**Stored data:**
··········

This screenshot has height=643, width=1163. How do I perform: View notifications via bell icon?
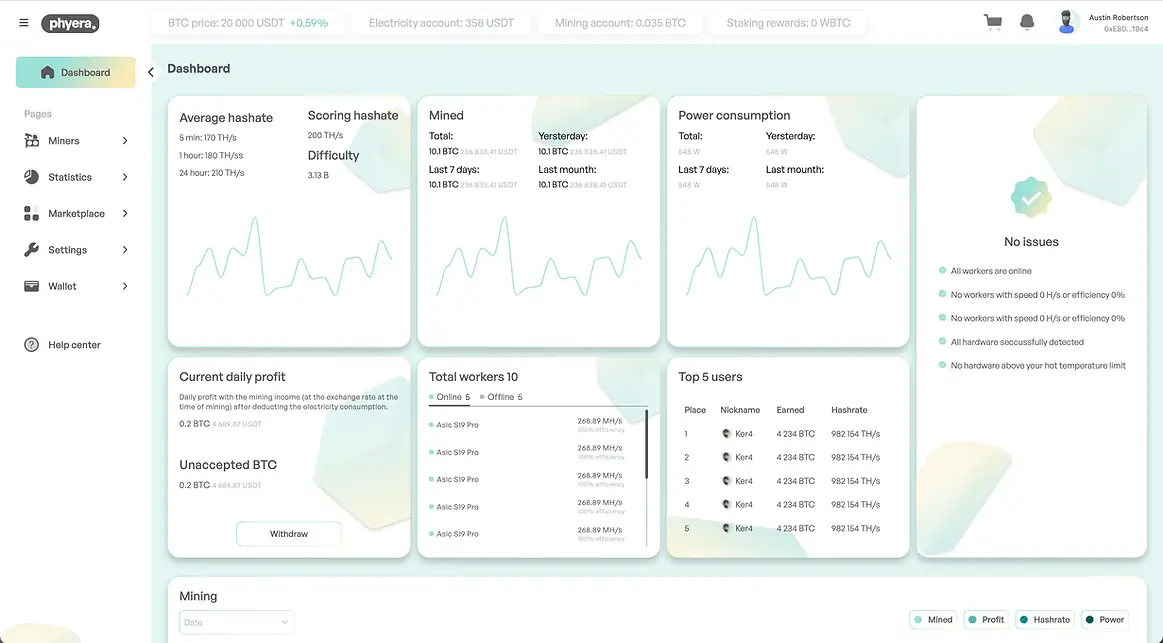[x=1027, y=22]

··········

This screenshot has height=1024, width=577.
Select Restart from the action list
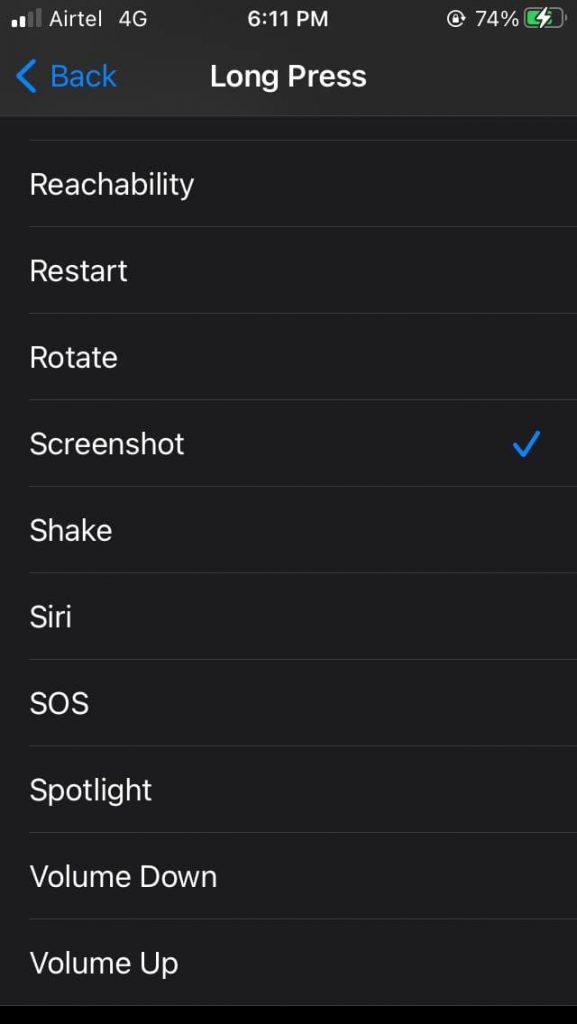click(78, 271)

··········

**Instructions for the task:** Rewrite the lines as a Markdown table with the columns Row and Line, starting with the line with "This screenshot has height=643, width=1163." and going on through the line with "[x=1027, y=22]", skipping blank lines. Leave the pictures out.

**Task response:**
| Row | Line |
|---|---|
| 1 | This screenshot has height=643, width=1163. How do I perform: View notifications via bell icon? |
| 2 | [x=1027, y=22] |